Pick one depending on what you want.

  • Workflow A — slice one or more venues to a human-readable preview CSV per venue.
  • Workflow B — fit the global topic model and render the per-scope theme figures.

Shared data (one-time)

Both workflows read from the same on-disk caches. Build them once:

make dump       # download + parse DBLP XML → dblp_conf.parquet (~30 min, ~1 GB)
make scan       # dump + OpenAlex abstract scan + pooled corpus (slow, resumable)

scan depends on dump, so a fresh checkout can go straight to make scan if you want both. Workflow A only needs dump; Workflow B needs scan.

No data is committed to the repo (data/ is gitignored), and no prebuilt snapshot is published — so reproduction is a full rebuild from source via the commands above. There is no fast path to skip it.

Snapshot: once the pipeline has run, make zenodo packages the processed data + figures into a shareable archive (dist/topicdrift-dataset.zip).

Why scan is slow: it covers all of DBLP, and OpenAlex's free tier enforces a daily spend budget (~$1, resets midnight UTC), so a large scan can get throttled and may need more than one run to finish. It is fully resumable — just re-run make scan until it completes. The scan uses OpenAlex's polite pool via a mailto set in topicdrift/utils/http.py; change it to your own email before running.

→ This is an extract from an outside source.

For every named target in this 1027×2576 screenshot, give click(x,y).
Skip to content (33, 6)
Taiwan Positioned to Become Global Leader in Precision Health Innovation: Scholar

A. One or more venues → preview CSVs

Slice the DBLP dump down to one (or more) venues, enrich with OpenAlex, write a human-readable CSV per venue. Requires make dump.

make venue                                # default: VENUE=icse
make venue VENUE="icse ase issta msr"     # any space-separated DBLP keys
make venue-deep VENUE=icse                # adds slow title-pass + ACM DL scrape (needs ACM auth — see Data sources)
make venue INCLUDE_COMPANION=1            # keep companion volumes + workshops

A venue-agnostic main-track filter runs by default: it infers each venue's canonical acronym from the DBLP booktitle distribution, then keeps rows whose booktitle starts with that acronym (including split volumes like ICSE (2) and co-located research tracks like ICSE-SEIP, ICSE (NIER)). Companion volumes, workshop summaries, and *@ICSE-style satellites are dropped. The same rule works for renamed venues — e.g. conf/kbse correctly resolves to ASE and keeps both eras.

Outputs: outputs/tables/<venue>_papers_preview.csv per venue, plus silver-layer parquet at data/interim/<venue>_enriched.parquet.

B. Multi-conference topic drift — icse / top10 / all

One global topic space fit on a stratified sample across every qualifying DBLP conference. The website renders three scopes — a single venue (ICSE), a curated top 10, and the full set — as venue filters over that same model. Scope membership lives in config/venues.yaml; edit the lists there to change what each scope shows. Requires make scan.

make corpus     # stratified fit sample (fast, no API)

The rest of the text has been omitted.